Die Hiobsbotschaften aus der Industrie häufen sich. Zählt der SBG mit, wenn Betriebe einen Stellenabbau ankünden?
Daniel Lampart: Ja, und zwar nicht nur jene, die öffentlich bekannt gegeben werden. Die «Schattenstatistik» wird allerdings nicht systematisch geführt.

Und wie lautet der Stand momentan?
Seit Aufhebung des Mindestkurses am 15. Januar 2015 haben die Unternehmen angekündigt, rund 8000 Stellen abzubauen.

«Wenn industrielle Substanz verloren geht, dauert es lang, bis sie sich wieder ansiedelt.»
Daniel Lampart

Erlebt die Schweiz eine Deindustrialisierung?
Der Druck auf die Arbeitsplätze in der Exportwirtschaft ist gross – insbesondere in der Maschinen-, Elektro- und Metallindustrie.

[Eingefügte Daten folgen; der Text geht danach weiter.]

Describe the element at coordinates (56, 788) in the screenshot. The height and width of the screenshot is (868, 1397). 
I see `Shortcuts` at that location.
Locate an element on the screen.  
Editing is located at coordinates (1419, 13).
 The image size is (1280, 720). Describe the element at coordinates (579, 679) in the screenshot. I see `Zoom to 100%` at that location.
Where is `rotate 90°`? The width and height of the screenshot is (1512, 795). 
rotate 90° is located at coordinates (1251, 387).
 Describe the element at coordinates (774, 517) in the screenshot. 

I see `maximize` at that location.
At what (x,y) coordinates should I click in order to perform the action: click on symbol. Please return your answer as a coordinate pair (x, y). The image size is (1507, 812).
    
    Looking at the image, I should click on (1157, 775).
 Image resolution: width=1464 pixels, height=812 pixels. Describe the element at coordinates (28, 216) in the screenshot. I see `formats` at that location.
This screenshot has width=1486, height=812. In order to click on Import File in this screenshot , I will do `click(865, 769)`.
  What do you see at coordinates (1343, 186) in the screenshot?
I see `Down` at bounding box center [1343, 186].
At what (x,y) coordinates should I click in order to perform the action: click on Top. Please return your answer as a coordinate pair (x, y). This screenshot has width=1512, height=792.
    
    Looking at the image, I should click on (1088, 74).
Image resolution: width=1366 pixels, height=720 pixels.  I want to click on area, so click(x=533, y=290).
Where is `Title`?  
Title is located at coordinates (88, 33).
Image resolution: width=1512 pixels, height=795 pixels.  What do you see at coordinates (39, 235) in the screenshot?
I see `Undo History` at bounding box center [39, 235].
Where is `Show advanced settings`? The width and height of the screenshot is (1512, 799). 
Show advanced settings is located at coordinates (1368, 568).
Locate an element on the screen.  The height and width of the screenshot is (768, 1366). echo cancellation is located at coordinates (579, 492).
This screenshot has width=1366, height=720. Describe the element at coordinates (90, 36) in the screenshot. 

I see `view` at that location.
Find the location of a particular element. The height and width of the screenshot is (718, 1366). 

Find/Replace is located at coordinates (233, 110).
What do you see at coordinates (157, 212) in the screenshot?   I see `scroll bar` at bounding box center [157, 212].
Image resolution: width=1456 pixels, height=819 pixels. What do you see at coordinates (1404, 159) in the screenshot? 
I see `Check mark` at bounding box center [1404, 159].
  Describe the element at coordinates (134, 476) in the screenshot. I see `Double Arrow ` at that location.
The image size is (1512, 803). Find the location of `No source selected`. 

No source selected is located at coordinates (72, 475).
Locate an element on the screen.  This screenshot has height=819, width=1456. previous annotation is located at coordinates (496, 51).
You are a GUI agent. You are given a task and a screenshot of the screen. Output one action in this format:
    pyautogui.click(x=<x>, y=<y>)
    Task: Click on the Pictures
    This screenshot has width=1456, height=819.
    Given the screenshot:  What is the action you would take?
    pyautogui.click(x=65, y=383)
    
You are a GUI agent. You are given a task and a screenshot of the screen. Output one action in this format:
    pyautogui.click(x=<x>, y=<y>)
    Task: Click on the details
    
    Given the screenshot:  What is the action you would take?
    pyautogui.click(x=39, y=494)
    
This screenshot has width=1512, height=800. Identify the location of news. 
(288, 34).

Es gibt viele Auslagerungen und Entlassungen. Wir sehen, dass ein nennenswerter Teil der Produktion aus der Schweiz verschwindet.

Ist das ein unumkehrbarer Prozess oder besteht die Chance, dass diese Jobs irgendwann zurückkommen?
Der Prozess ist nicht unumkehrbar. Aber wenn industrielle Substanz verloren geht, dauert es lang, bis sie sich wieder ansiedelt. Voraussetzung ist ein angemessener Franken-Euro-Kurs. Während der Deindustrialisierung der 1990er-Jahre prophezeiten einige Leute, die Industrie werde gänzlich verschwinden und die Schweiz ein reines Dienstleistungsland. Dann hat sich der Franken abgewertet. Alsbald siedelte sich wieder Industrie an, weil die Schweiz auch eine Reihe von Vorteilen bietet.

Was sind dieses Vorteile?
Produktion in der Schweiz funktioniert, weil wir gut qualifizierte Arbeitskräfte haben. Weniger bekannt, aber als Faktor ebenfalls wichtig, sind unsere vergleichsweise tiefen Zinsen, die kapitalintensive Industriebetriebe anziehen. Entgegen weit verbreiteter Annahmen braucht es nicht nur Ingenieure, um Maschinen zu bedienen, sondern auch weniger qualifizierte Arbeitskräfte.

Bild
bild: watson

Was ist eigentlich so schlimm an der Deindustrialisierung?
Ein kleines Land wie die Schweiz ist darauf angewiesen, seine Produkte in den Weltmarkt zu exportieren. Unser Heimmarkt ist zu klein, um dieses Lohn- und Wohlstandsniveau zu halten. Historisch beruht unsere Exportwirtschaft auf vier Säulen: Industrie, Tourismus, Finanzwirtschaft und Firmenhauptsitze. Bei Licht betrachtet haben wir derzeit bei allen ein Problem.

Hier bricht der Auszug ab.